Re-ranking Changes Everything

Even with hybrid search, the initial retrieval set is rarely perfectly ordered. The top results may be relevant but not the most relevant. Re-ranking applies a more expensive but more accurate model to the initial retrieval set and reorders it.

The typical setup: retrieve 20-50 candidates with the fast vector search, then run a cross-encoder re-ranker over those candidates to produce the final top-k.

python

async def rerank(query: str, candidates: list[Document], top_k: int = 5):
    pairs = [(query, doc.text) for doc in candidates]
    scores = await cross_encoder.predict(pairs)
 
    ranked = sorted(zip(candidates, scores), key=lambda x: x[1], reverse=True)
    return [doc for doc, score in ranked[:top_k]]

The cross-encoder is slower and more expensive than the bi-encoder used for initial retrieval, but it runs over a small set (20-50 documents) rather than the full corpus. The latency impact is manageable; the quality improvement is significant.

A practical note: do not re-rank documents that you know are definitely relevant based on metadata. If the user is asking about a specific product and you can filter by product ID from the query, apply that filter before retrieval rather than re-ranking irrelevant documents.

Evaluation Is the Hard Part

Most RAG tutorials skip evaluation. The ones that include it measure retrieval precision on a synthetic benchmark and call it done. In production, you need to know whether your system actually answers questions correctly — and that requires evaluating the full pipeline, not just the retrieval stage.

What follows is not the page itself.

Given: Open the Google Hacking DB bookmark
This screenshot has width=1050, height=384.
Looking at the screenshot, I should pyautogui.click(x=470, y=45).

The architecture to evaluate:

Rendering diagram...

The grader LLM takes the test question, the retrieved documents, and the generated answer, and produces a structured assessment. This is not perfect, but it is more reliable than human scoring at scale.

python

async def grade_answer(
    question: str,
    retrieved_docs: list[Document],
    answer: str,
) -> EvaluationResult:
    context = "\n\n".join(doc.text for doc in retrieved_docs)
    prompt = f"""
    Question: {question}
 
    Retrieved context:
    {context}
 
    Generated answer:
    {answer}
 
    Evaluate the answer:
    - Does it correctly answer the question?
    - Does it use information from the retrieved context?
    - Is it concise or does it ramble?
    - Any factual errors?
 
    Return a JSON object with: {{"score": "pass|fail|partial", "reason": "...", "used_context": bool}}
    """
    result = await llm.complete(prompt, response_format=EvaluationResult)
    return result

Track this score over time, broken down by topic, document type, and query complexity. When the average score drops, you know something changed — either the corpus, the retrieval, or the generation — and you need to investigate.

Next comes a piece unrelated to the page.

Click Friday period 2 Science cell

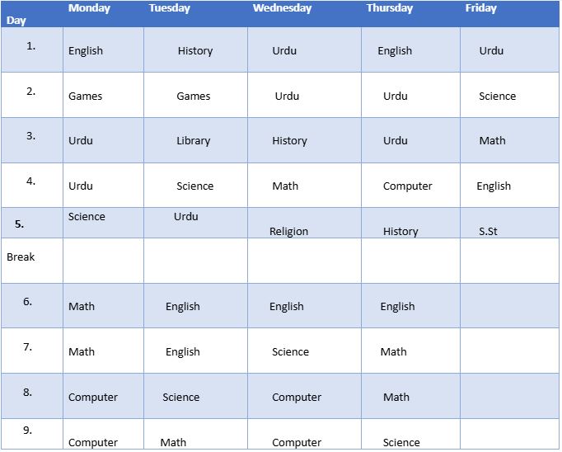point(510,95)
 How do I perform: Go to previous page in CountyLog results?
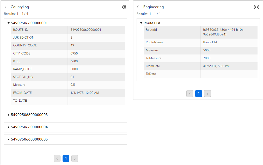57,158
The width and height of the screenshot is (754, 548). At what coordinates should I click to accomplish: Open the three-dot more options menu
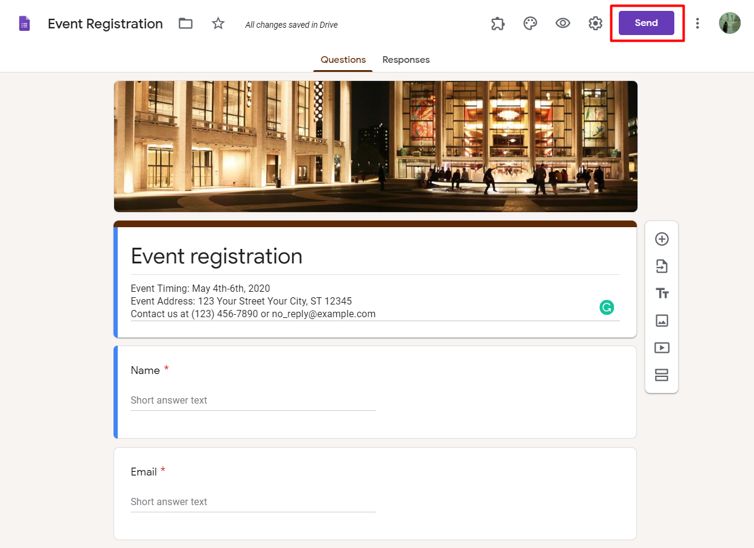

The Failure Modes to Monitor

Stale embeddings: When your corpus updates, embeddings for changed documents become incorrect. If you change a policy document and do not re-embed it, queries about the policy will retrieve the old version. Build a re-indexing pipeline that triggers on document changes, not just on new documents.

Query drift: Users ask questions in ways your retrieval was not designed for. Monitor the queries that return low-quality results — they are signal about gaps in your corpus or your chunking strategy.

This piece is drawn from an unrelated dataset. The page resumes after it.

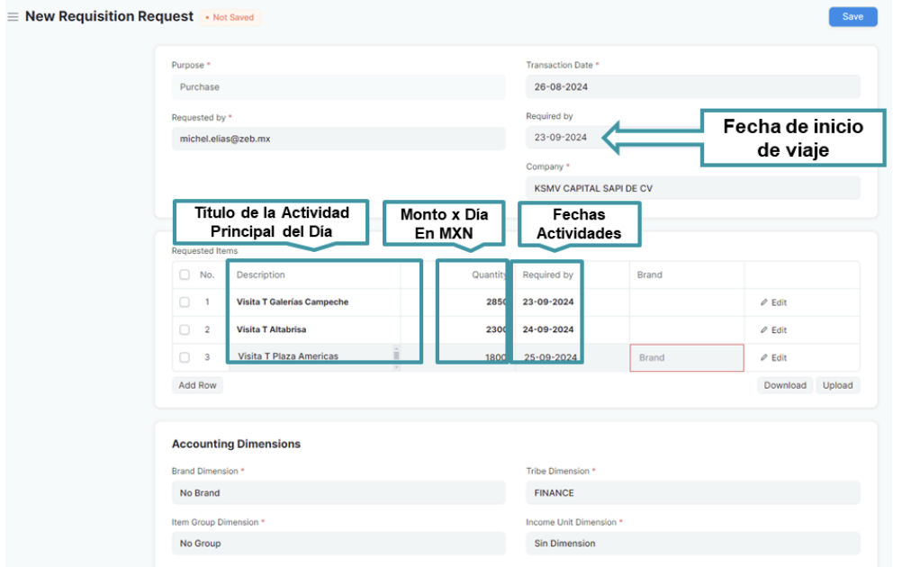Viewport: 902px width, 567px height.
Task: Click the Transaction Date field
Action: coord(692,87)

Top-k tuning: The right k depends on the question type. Factual questions with specific answers need small k (3-5). Broader analytical questions benefit from larger k (10-20). There is no universal setting; instrument retrieval to find the right boundary for your use case.

LLM distractors: The retrieved documents are visible to the LLM. If they contain contradictory information, the model may produce inconsistent answers. This is not a retrieval failure — it is a corpus quality issue. Audit your documents for internal consistency.

The Pipeline View

A production RAG system is not a vector store and an LLM. It is a pipeline with multiple stages, each with its own failure modes and tuning knobs. The teams that get it right are the ones that treat it as a system: chunking, embedding, retrieval, fusion, re-ranking, generation, and evaluation.

The evaluation stage is the one most teams skip. Adding it is not complicated — a grader prompt and a structured result — but it changes everything. Without it, you are flying blind.